The mathematical representation in one dimension is:\[Q = -kA \frac{dT}{dx}\]Where:- \(Q\) is the rate of heat transfer.- \(k\) is the thermal conductivity.- \(A\) is the area through which heat is flowing.- \(\frac{dT}{dx}\) is the temperature gradient across the material.

This relationship helps us determine how much heat moves from a hot to a cold place in our given material. In the exercise, we've made use of Fourier's Law by substituting the average thermal conductivity and other attributes of the plate to find the rate of heat conduction.

Temperature Gradient

The temperature gradient is a measure of how temperature changes over a distance within a material. It's a pivotal factor in analyzing heat conduction because it essentially drives the flow of heat from warm to cold regions.

• In formula form, it's expressed as \(\frac{dT}{dx}\).
• A larger gradient means more rapid heat transfer.
• If the gradient is zero, there's no heat flow.

In the exercise, the temperature difference between one side of the plate (500 K) and the other side (350 K) creates a gradient that leads to heat moving through the plate. Calculating this gradient allows us to implement it in Fourier's Law, determining the rate of heat transfer.

Steady-State Heat Transfer

Steady-state heat transfer is a scenario where the temperature of the material remains constant over time. There are no temperature changes occurring within the system as time progresses. This simplification allows us to assume that the amount of heat entering any section of an object is equal to the amount of heat leaving it.

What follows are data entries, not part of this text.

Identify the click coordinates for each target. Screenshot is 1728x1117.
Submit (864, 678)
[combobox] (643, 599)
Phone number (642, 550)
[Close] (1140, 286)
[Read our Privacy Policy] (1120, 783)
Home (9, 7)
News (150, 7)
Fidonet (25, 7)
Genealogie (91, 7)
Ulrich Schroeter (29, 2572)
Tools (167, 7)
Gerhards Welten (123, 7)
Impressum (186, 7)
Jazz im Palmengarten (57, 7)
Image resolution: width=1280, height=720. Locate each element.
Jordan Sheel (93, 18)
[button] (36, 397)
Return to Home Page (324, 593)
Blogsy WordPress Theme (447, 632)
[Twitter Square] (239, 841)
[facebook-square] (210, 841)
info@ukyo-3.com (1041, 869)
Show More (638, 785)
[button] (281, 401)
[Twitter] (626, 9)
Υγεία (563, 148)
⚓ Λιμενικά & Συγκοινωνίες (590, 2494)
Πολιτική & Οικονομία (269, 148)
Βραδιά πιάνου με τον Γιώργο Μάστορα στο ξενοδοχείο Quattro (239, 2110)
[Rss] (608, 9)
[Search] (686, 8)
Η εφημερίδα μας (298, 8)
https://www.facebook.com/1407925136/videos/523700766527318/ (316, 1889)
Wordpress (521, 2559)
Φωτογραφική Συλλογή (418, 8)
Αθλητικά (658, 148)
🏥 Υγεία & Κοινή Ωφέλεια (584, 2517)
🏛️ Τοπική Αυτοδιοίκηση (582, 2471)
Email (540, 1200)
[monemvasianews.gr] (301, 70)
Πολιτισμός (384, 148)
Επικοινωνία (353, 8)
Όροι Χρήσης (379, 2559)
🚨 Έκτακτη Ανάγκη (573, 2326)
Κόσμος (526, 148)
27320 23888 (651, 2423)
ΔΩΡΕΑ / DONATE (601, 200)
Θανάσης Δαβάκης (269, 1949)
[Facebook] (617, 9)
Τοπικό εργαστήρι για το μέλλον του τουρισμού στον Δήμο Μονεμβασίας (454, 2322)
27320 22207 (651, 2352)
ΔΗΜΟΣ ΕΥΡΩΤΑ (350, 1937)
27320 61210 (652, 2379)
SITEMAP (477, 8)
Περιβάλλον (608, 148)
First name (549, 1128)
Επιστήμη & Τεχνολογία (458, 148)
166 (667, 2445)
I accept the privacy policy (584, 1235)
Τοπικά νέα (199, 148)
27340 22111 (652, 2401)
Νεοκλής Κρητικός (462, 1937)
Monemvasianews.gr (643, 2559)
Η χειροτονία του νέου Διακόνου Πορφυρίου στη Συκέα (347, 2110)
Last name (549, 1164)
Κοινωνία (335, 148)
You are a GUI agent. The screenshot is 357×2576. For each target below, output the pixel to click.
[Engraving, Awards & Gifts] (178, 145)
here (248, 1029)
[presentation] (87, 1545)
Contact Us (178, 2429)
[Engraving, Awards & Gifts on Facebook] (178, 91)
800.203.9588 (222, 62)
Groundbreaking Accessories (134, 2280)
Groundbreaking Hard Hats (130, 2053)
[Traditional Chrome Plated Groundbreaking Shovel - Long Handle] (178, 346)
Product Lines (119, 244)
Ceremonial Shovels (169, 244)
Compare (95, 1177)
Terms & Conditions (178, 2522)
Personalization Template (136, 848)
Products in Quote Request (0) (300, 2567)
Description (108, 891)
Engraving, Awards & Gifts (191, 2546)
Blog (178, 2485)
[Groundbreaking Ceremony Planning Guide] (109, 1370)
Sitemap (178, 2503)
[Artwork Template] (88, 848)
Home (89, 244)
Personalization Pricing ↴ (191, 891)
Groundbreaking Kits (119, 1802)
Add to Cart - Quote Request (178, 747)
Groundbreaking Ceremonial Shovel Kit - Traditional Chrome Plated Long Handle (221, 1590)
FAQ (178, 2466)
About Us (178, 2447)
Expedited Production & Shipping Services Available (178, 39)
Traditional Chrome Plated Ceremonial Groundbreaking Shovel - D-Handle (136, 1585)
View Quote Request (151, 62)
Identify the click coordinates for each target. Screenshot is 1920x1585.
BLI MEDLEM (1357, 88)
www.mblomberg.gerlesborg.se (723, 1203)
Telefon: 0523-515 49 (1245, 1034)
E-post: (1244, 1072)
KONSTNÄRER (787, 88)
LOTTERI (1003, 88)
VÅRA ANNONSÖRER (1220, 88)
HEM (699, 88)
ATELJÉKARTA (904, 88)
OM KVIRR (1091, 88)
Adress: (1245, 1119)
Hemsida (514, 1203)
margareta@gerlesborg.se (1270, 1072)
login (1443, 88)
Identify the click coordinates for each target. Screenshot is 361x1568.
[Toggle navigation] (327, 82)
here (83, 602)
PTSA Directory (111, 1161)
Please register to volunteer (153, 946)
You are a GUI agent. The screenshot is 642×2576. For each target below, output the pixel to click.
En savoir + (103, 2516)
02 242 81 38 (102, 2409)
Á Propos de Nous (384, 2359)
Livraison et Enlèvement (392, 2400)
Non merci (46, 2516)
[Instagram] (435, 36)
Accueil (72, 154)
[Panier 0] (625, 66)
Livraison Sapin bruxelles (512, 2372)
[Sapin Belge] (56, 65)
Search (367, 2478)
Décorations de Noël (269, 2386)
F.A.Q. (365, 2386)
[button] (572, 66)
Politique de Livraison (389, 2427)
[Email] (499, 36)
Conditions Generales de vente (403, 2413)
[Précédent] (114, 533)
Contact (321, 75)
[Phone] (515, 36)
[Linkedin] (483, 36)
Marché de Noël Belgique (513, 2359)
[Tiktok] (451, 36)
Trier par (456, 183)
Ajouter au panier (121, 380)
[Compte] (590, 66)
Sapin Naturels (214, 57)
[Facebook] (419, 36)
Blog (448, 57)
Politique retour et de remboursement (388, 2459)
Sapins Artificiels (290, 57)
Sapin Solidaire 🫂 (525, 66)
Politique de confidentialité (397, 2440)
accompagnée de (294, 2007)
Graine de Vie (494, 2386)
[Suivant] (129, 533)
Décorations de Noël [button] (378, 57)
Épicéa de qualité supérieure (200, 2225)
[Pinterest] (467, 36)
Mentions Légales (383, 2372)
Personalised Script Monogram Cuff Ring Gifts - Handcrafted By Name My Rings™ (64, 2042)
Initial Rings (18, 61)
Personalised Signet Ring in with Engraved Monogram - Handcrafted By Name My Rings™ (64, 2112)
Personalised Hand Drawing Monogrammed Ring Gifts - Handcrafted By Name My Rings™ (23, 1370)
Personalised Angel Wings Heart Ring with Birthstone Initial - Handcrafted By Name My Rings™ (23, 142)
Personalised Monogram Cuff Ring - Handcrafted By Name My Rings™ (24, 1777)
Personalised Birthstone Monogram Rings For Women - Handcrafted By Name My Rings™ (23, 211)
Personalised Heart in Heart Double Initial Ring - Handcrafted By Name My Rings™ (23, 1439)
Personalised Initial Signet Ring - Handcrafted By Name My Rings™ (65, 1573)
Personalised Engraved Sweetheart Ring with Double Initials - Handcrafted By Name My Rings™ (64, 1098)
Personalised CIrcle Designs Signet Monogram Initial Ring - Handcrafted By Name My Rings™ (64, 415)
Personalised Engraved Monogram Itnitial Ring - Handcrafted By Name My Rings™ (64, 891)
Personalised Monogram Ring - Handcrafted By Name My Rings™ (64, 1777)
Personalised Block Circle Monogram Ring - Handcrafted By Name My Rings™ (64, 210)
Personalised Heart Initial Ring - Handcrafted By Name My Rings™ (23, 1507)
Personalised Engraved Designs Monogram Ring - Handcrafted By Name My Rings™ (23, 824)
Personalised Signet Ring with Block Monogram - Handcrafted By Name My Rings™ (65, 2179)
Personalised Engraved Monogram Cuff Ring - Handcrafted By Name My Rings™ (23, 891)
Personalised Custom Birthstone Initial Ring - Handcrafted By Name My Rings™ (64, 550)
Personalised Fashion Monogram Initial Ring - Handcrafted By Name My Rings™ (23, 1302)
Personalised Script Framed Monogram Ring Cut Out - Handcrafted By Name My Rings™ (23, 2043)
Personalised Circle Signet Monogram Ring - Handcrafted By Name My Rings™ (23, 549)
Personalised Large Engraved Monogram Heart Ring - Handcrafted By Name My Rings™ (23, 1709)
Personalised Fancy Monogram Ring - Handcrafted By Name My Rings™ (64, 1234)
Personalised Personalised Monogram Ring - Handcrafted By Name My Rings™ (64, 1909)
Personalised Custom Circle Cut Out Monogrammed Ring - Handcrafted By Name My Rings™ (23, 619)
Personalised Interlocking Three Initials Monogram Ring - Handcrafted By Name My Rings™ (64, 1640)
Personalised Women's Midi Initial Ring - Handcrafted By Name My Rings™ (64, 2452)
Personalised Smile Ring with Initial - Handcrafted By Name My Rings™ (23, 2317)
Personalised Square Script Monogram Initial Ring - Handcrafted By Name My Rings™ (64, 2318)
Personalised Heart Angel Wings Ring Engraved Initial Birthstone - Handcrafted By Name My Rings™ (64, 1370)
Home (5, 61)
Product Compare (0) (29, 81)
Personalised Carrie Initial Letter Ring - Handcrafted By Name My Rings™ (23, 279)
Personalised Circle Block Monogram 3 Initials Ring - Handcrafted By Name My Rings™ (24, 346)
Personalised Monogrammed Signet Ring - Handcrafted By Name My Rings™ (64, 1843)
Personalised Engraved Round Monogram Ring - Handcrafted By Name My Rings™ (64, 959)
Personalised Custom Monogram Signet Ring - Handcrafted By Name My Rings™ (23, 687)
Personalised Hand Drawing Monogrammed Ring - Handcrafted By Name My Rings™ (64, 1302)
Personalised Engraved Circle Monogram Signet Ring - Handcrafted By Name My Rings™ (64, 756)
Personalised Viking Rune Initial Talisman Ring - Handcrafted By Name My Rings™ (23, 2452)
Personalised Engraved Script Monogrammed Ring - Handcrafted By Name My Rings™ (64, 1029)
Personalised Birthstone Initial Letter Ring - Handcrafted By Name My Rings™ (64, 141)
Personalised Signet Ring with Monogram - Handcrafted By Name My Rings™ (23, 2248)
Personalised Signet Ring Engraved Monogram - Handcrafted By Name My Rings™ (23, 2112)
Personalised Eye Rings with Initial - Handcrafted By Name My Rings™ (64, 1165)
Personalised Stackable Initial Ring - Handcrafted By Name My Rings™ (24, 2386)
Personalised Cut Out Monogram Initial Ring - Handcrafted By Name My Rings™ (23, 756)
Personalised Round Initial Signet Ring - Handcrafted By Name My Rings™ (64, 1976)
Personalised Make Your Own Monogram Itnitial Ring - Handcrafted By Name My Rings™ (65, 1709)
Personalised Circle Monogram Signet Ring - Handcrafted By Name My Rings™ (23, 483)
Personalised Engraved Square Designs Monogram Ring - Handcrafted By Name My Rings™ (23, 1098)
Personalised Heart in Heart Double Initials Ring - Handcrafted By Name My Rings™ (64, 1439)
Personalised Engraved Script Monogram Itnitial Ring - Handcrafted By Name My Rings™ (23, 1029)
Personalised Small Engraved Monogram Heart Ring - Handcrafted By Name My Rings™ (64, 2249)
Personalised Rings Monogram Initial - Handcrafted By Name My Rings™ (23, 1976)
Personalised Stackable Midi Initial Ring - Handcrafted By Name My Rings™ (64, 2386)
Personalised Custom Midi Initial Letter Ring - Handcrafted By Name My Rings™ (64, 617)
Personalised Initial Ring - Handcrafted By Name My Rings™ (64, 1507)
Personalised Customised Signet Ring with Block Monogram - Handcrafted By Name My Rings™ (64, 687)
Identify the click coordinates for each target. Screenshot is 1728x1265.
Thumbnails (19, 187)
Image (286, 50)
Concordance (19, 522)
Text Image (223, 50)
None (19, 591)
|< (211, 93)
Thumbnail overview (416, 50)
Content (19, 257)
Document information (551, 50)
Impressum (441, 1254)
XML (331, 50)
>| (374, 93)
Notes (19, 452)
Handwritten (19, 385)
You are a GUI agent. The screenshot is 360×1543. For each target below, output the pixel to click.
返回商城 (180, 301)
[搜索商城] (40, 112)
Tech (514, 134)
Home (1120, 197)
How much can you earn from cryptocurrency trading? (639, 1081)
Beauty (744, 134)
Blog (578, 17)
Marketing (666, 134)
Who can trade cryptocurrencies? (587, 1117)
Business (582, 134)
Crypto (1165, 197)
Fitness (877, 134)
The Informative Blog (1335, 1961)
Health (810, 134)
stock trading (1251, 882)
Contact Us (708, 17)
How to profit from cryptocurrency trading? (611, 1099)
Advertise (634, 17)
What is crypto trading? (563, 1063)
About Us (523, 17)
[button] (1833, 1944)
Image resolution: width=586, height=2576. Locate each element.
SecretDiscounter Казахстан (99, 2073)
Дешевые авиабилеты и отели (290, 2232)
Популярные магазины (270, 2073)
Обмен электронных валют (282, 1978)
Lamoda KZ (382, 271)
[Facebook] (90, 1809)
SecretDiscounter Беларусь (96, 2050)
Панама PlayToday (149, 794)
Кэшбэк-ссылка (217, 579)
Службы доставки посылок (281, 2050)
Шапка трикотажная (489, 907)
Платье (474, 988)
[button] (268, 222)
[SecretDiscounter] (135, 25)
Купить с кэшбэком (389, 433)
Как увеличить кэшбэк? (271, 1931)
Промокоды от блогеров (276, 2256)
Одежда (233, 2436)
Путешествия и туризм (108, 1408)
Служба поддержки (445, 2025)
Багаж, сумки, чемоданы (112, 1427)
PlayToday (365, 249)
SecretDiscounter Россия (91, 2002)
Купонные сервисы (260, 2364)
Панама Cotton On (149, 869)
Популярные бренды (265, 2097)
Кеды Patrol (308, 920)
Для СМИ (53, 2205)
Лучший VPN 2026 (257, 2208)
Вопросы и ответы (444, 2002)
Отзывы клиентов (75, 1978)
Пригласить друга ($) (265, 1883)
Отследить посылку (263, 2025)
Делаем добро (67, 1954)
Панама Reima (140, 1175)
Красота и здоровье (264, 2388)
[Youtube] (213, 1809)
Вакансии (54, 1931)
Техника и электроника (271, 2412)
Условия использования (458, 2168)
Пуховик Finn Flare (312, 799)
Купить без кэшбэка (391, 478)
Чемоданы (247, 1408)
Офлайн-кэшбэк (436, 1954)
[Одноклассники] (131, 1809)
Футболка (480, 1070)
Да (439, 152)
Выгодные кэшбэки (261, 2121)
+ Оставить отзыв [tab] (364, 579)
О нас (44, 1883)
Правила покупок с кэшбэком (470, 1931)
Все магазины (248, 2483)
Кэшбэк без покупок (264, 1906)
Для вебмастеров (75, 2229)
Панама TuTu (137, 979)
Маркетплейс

Applying this concept: - In any slice of the plate, the heat transferred doesn't accumulate or deplete. - Ensures predictability and ease of calculations. - Assumes that all changes reach a point where everything remains unchanged over time.
In the given exercise, assuming steady-state conditions implies a constant flow of heat through the plate without any variation, making it easier to calculate the rate of heat conduction.